SOURCE DOCUMENT Block Start

How to select a wonderful confinement nanny

Confinement nannies don’t come cheap. However, a good one can be a wonderful support during those trying first few weeks. Not only do they help care for your newborn, many nannies will handle night feeds while you sleep, teach you useful tips and tricks, and cook for you and the entire household. If you’ve decided to hire one, here are some tips on selecting the right help.

Explore agencies and recommendations

Confinement nanny agencies offer the convenience of matching your family with the right person from their network. They are also able to find you a quick replacement should yours fall ill. However, always ask for personal recommendations too. Ask your friends, colleagues and relatives if their nanny cared for their baby well, was a good cook and had a pleasant personality.

Suss out her care-giving values and personality

Does the nanny seem patient and nurturing? Is she very strict about certain confinement practices and traditions? It’s natural for two people to have differing attitudes and styles about care-giving and postpartum recovery. But what you don’t want is a nanny that is too forceful and insistent without being sensitive to your needs and wants. Sometimes even the little issues like how many times a baby should be bathed or whether to hand or machine-wash your baby’s laundry can lead to clashes. Discuss some big issues first and agree to communicate openly and compromise.

Find out what her deposit is and whether she needs a work permit

Confinement nannies in Singapore can cost $2,000 upwards for a month and most will require a deposit before the confinement month. An additional token is also expected at the end of her service period but that is up to your discretion. The number of experienced nannies in Singapore isn’t large, leading to an increasing number of competent foreigners making themselves available to mothers in need here. However, do note that the Ministry of Manpower requires anyone who wants to hire a foreign live-in confinement nanny to apply for a work permit and pay a levy.

Finally, be clear about her duties

Your confinement nanny is a caretaker and companion, not a domestic helper. Most nannies will do the confinement cooking, laundry for the infant, and provide general care for the baby. Do not expect yours to help with other chores or look after the other children in the house.

While you interview your nanny, it may be useful to ask whether she has any contingent plans or if she knows of anyone who can replace her should she fall ill during your confinement.

Remember that a confinement nanny is a source of help and assurance. A natural fondness for children is an important quality, but if you ever find that she is too set in her traditional ways and she is beginning to hinder your own recovery, talk to her, or find another nanny.

SOURCE DOCUMENT Block End
RECORD EXCERPTS Block Start

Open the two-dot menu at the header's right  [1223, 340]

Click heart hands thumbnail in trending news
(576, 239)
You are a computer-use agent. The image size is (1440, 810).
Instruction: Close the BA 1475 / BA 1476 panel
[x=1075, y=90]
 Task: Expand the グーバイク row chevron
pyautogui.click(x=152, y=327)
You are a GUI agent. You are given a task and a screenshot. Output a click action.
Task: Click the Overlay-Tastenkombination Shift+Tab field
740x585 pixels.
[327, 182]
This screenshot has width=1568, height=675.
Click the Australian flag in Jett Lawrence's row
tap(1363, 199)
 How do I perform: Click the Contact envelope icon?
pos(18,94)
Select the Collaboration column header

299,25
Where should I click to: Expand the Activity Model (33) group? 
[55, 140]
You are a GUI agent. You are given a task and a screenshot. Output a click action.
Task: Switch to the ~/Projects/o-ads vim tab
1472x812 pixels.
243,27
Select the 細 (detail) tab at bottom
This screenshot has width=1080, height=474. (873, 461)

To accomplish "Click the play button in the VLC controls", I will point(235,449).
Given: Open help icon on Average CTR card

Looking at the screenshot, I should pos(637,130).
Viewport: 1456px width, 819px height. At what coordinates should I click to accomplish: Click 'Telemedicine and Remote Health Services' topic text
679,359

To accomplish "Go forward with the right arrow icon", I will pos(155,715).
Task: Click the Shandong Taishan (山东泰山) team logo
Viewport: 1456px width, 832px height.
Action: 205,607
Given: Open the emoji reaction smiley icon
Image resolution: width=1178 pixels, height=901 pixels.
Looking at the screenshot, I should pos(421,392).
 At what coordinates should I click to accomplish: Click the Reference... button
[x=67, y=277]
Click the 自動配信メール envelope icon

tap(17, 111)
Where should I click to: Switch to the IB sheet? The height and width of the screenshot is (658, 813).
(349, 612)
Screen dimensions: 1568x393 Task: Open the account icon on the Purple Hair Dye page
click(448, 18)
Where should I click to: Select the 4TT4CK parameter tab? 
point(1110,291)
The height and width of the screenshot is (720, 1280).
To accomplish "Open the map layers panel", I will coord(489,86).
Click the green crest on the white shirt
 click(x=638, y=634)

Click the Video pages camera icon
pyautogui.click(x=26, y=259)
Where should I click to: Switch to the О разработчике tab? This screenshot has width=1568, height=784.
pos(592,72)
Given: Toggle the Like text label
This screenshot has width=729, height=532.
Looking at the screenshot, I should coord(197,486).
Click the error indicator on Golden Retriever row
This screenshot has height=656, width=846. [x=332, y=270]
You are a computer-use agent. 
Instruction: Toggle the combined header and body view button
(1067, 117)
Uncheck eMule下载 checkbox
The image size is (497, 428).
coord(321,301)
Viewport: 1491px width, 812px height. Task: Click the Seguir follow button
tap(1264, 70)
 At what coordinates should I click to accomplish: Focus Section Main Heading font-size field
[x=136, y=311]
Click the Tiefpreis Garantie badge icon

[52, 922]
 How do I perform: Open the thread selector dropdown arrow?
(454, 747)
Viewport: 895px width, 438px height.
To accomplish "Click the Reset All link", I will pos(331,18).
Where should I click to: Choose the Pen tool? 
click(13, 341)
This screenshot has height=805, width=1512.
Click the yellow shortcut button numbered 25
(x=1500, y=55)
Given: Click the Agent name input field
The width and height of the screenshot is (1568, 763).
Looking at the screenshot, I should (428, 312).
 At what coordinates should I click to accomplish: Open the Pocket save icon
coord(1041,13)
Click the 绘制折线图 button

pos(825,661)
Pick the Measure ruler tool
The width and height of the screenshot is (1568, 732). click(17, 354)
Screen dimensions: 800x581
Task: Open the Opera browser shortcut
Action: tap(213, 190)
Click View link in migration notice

RECORD EXCERPTS Block End

* [YOUR INSTRUCTIONS]: Return the full article on choosing a confinement nanny, word for word.

* [SOLUTION TO THIS EXERCISE]:
How to select a wonderful confinement nanny

Confinement nannies don’t come cheap. However, a good one can be a wonderful support during those trying first few weeks. Not only do they help care for your newborn, many nannies will handle night feeds while you sleep, teach you useful tips and tricks, and cook for you and the entire household. If you’ve decided to hire one, here are some tips on selecting the right help.

Explore agencies and recommendations

Confinement nanny agencies offer the convenience of matching your family with the right person from their network. They are also able to find you a quick replacement should yours fall ill. However, always ask for personal recommendations too. Ask your friends, colleagues and relatives if their nanny cared for their baby well, was a good cook and had a pleasant personality.

Suss out her care-giving values and personality

Does the nanny seem patient and nurturing? Is she very strict about certain confinement practices and traditions? It’s natural for two people to have differing attitudes and styles about care-giving and postpartum recovery. But what you don’t want is a nanny that is too forceful and insistent without being sensitive to your needs and wants. Sometimes even the little issues like how many times a baby should be bathed or whether to hand or machine-wash your baby’s laundry can lead to clashes. Discuss some big issues first and agree to communicate openly and compromise.

Find out what her deposit is and whether she needs a work permit

Confinement nannies in Singapore can cost $2,000 upwards for a month and most will require a deposit before the confinement month. An additional token is also expected at the end of her service period but that is up to your discretion. The number of experienced nannies in Singapore isn’t large, leading to an increasing number of competent foreigners making themselves available to mothers in need here. However, do note that the Ministry of Manpower requires anyone who wants to hire a foreign live-in confinement nanny to apply for a work permit and pay a levy.

Finally, be clear about her duties

Your confinement nanny is a caretaker and companion, not a domestic helper. Most nannies will do the confinement cooking, laundry for the infant, and provide general care for the baby. Do not expect yours to help with other chores or look after the other children in the house.

While you interview your nanny, it may be useful to ask whether she has any contingent plans or if she knows of anyone who can replace her should she fall ill during your confinement.

Remember that a confinement nanny is a source of help and assurance. A natural fondness for children is an important quality, but if you ever find that she is too set in her traditional ways and she is beginning to hinder your own recovery, talk to her, or find another nanny.